- _Exercise_
The lines below from the one with "The width and height of the screenshot is (493, 363)." up to and including the one with "Click the Dashboard chevron arrow" are what you should set down, exactly and without pictures.

- _Working data_

--

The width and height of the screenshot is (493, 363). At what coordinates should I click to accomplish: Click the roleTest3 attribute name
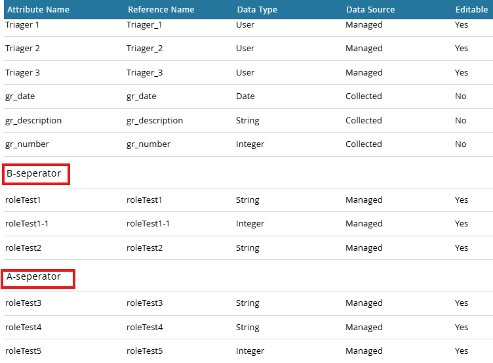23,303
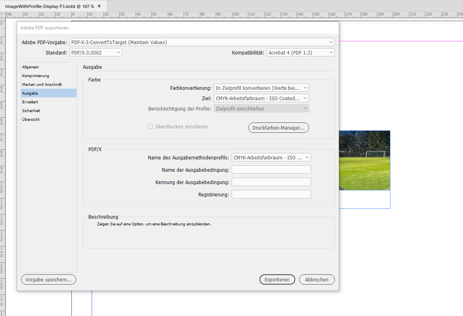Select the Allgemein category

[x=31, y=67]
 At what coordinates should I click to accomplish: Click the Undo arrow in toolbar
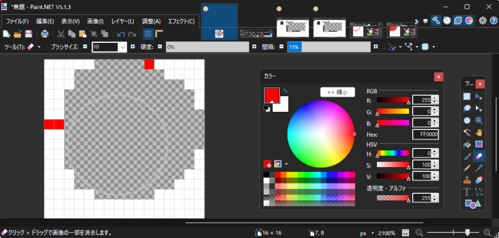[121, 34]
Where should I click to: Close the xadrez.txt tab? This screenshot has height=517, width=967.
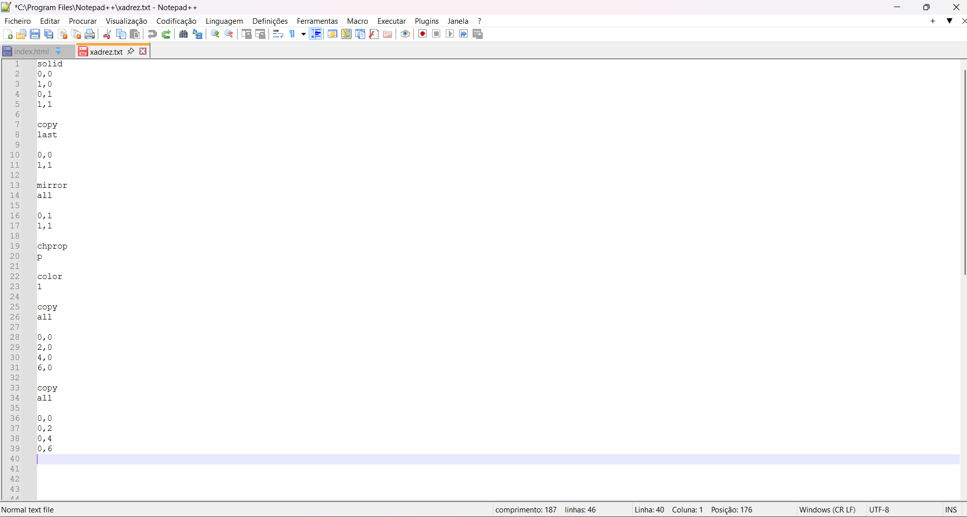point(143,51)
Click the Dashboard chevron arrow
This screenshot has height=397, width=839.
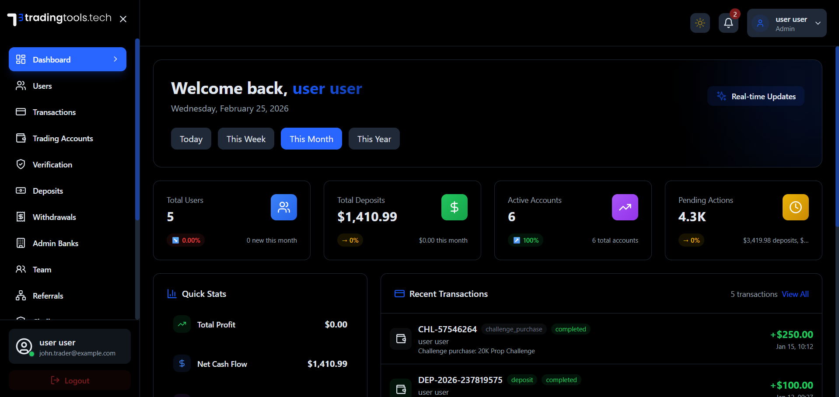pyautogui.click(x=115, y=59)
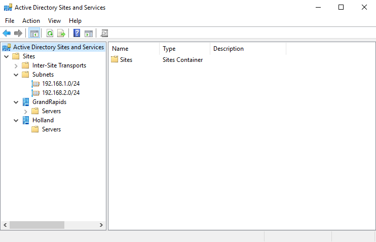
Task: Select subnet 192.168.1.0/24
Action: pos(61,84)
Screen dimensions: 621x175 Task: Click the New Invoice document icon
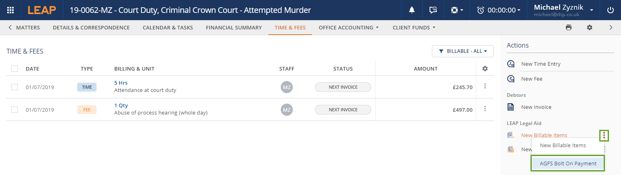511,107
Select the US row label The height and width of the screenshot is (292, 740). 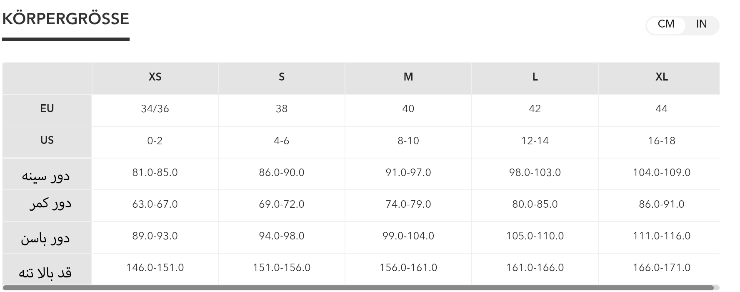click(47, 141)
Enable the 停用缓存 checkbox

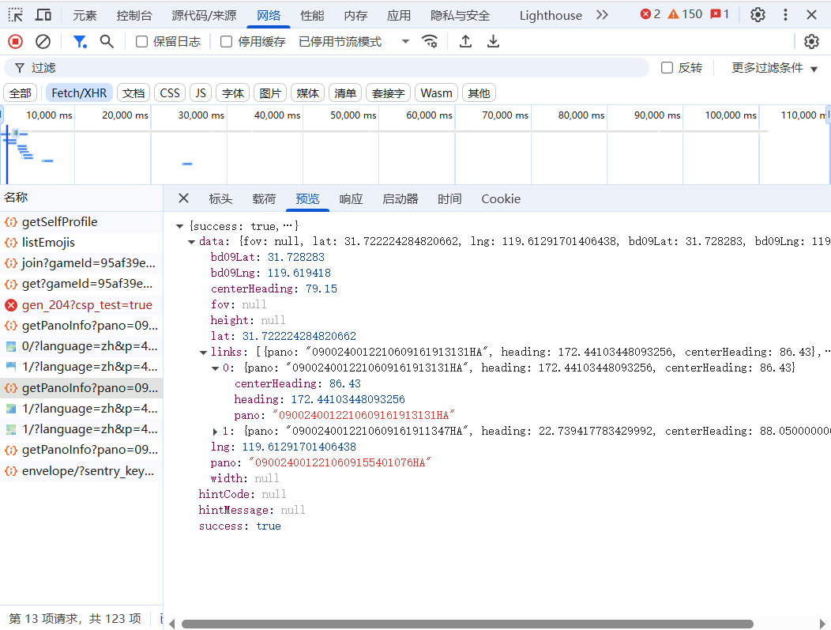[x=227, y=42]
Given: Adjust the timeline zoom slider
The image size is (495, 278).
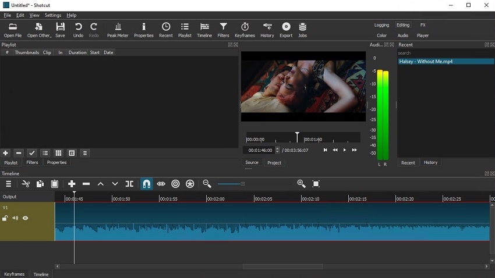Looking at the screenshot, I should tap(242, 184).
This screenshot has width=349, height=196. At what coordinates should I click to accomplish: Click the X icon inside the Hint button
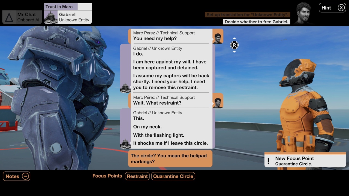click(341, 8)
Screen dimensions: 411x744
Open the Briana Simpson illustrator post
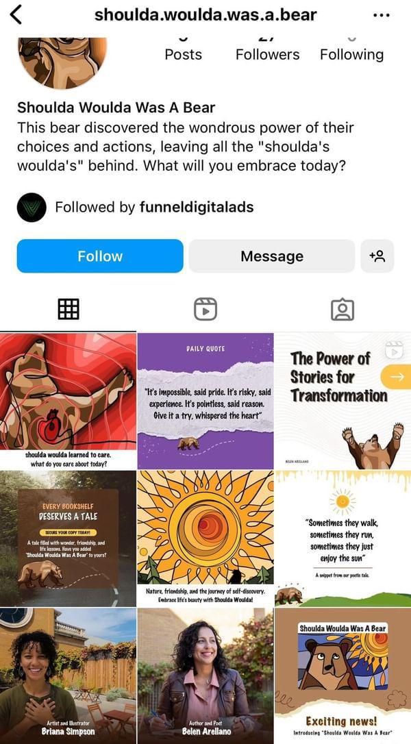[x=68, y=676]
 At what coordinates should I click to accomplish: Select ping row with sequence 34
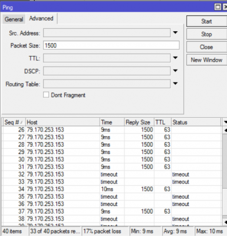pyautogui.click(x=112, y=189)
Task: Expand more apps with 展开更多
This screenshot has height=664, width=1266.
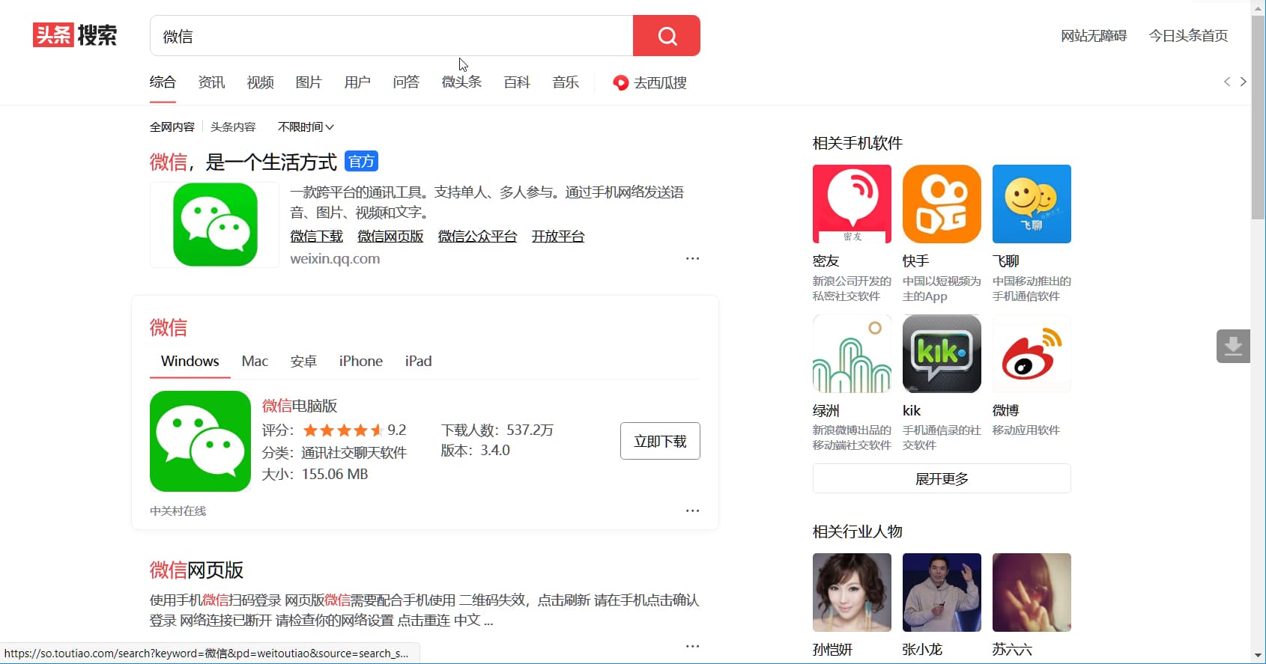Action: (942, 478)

--

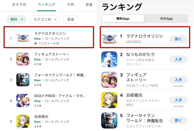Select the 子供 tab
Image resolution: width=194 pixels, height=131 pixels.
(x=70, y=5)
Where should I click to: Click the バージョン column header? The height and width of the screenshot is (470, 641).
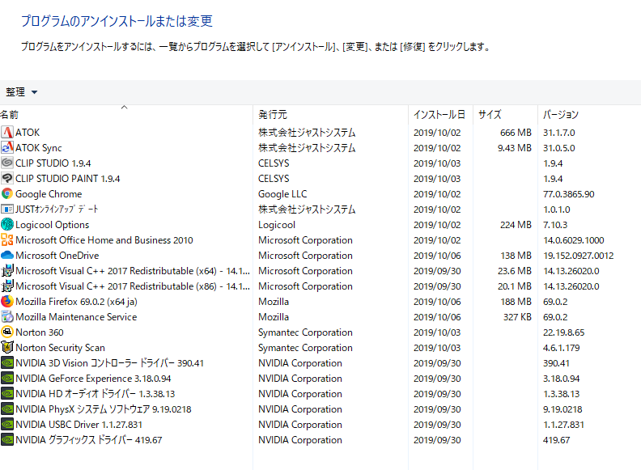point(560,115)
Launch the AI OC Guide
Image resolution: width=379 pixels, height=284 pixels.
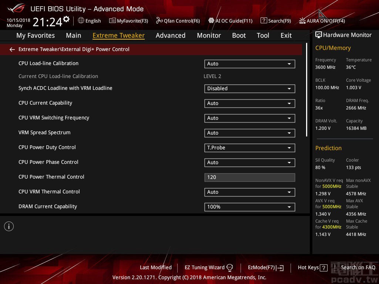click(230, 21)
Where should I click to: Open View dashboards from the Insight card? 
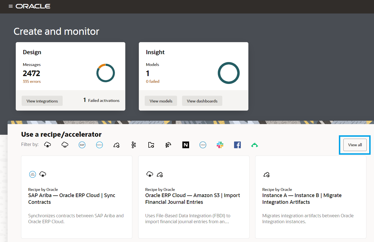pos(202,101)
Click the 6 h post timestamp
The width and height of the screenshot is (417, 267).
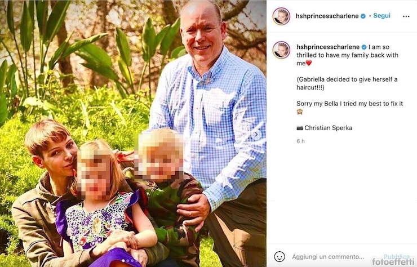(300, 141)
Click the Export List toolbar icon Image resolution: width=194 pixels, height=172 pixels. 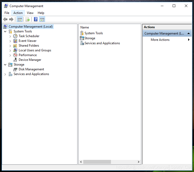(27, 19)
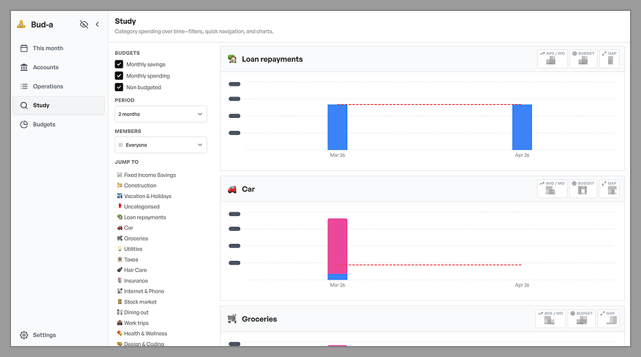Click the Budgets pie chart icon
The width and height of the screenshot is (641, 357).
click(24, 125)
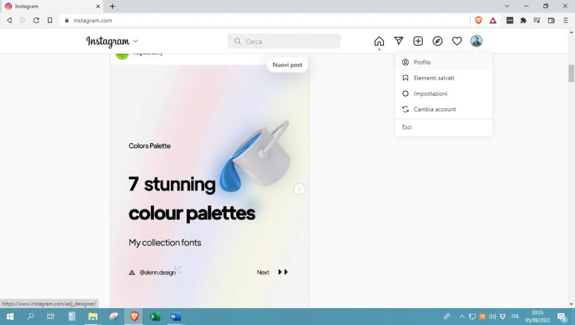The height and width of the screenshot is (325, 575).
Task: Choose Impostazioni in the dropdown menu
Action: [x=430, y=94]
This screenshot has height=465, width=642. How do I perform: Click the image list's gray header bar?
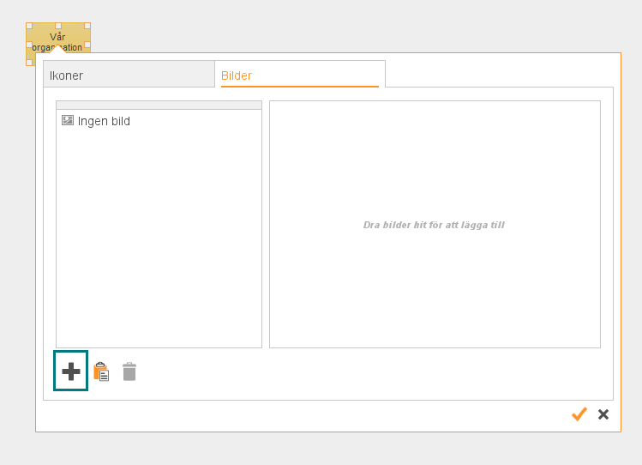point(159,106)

--

- _Response for this exercise_
The width and height of the screenshot is (493, 363). At what coordinates should I click to accomplish: Click the roleTest3 attribute name
23,303
Select the Allgemein category

[x=31, y=67]
 At what coordinates should I click to accomplish: Click the Undo arrow in toolbar
[121, 34]
Where should I click to: Close the xadrez.txt tab? This screenshot has height=517, width=967.
point(143,51)
Click the Dashboard chevron arrow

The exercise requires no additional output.